Friday, September 20, 2013

IEAFCS Michigan Bus Trip--Day 1

After traveling the length of Illinois to pick everyone up--Mt. Vernon, Effingham, Champaign, and Matteson-- a bus loaded with 29 IEAFCS members and friends headed further north.

Lunch was at Cracker Barrel in Hammond, Indiana, and dinner was at the W. K. Kellogg Manor House Estate near Kalamazoo, MI. This "summer home" was built by W. K. Kellogg and his wife in 1925. From 1944-1950 it was used as a rehabilitation center for the Percy Jones Army Hospital, and was eventually donated by the Kellog Foundation to Michigan State University. It has been developed into the Kellogg Gull Lake Biological Station. We learned lots of other interesting information about the Kellogg family, and enjoyed a delicious meal--one of the best of the trip!

                                                                                  
After dinner, the group headed to the Western Michigan Art Glass Center. This mural on the outside wall caught the attention of some of
our former Nutrition & Wellness Educators.

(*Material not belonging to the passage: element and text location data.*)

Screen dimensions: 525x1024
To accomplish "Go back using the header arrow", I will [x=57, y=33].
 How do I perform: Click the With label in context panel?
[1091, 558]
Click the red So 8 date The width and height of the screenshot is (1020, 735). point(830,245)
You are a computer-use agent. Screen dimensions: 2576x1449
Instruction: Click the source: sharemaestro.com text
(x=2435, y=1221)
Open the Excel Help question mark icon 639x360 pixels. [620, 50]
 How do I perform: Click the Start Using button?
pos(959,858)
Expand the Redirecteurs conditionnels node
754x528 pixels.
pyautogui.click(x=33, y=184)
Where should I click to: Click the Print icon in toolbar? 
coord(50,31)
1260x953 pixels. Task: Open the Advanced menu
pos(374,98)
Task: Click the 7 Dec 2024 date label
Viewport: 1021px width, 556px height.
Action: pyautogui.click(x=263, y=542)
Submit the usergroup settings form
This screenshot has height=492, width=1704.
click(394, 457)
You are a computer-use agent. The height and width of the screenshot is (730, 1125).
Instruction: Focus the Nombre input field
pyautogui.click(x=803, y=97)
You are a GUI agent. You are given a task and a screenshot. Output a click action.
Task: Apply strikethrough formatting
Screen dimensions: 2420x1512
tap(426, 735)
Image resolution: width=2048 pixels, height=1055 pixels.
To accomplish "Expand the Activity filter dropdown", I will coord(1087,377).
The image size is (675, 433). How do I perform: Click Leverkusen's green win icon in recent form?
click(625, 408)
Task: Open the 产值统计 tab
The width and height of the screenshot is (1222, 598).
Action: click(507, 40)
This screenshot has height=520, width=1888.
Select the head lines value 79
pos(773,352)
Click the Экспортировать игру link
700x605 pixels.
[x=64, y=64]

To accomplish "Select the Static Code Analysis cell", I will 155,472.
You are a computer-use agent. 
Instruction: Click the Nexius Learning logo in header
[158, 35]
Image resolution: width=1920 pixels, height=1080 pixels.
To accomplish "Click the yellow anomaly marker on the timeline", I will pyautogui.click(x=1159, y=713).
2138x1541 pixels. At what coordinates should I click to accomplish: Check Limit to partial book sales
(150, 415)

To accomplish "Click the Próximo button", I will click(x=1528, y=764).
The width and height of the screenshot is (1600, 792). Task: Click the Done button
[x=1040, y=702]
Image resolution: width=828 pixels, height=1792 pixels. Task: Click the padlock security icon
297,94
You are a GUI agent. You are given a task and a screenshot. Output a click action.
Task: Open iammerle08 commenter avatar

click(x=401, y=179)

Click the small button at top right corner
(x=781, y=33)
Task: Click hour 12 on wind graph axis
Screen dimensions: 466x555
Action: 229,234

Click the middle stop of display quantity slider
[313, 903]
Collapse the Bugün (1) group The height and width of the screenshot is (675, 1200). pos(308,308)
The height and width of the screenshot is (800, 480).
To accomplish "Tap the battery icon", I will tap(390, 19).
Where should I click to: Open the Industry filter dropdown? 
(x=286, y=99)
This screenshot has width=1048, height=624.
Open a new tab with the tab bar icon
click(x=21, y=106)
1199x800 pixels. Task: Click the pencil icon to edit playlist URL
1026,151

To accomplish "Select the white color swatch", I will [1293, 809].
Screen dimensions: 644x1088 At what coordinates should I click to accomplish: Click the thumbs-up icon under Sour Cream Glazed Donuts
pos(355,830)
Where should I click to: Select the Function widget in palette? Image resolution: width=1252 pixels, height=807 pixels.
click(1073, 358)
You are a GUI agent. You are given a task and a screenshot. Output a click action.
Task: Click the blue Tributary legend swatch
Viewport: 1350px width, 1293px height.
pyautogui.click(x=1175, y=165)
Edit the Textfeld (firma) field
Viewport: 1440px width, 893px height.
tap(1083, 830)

The wording on the large jar is: "I could have watched her hands all day, peeling the tomatoes, squeezing them to extract the last drop of summer from each one. She shuffles around the hot kitchen, trying to find the jars her mother gave her, swinging her hips with the same motion, the same full anticipation, as a ripe tomato on the vine, skin pulled tight, against the hope of preservation, the peeling down of generations, the same glass jars for each one." Meredith Adams.




Instructors at the Art Glass Center then helped everyone design a coaster or sun catcher made of pieces of glass. Some toiled very diligently on their individual works of art.

          

Others spent some of their time learning to play a Kazoo. Remember we were in Kalamazoo!

However, in the end there were many beautiful designs that were left to be fired in the kiln and mailed later. Then it was back to the hotel for a good night's rest.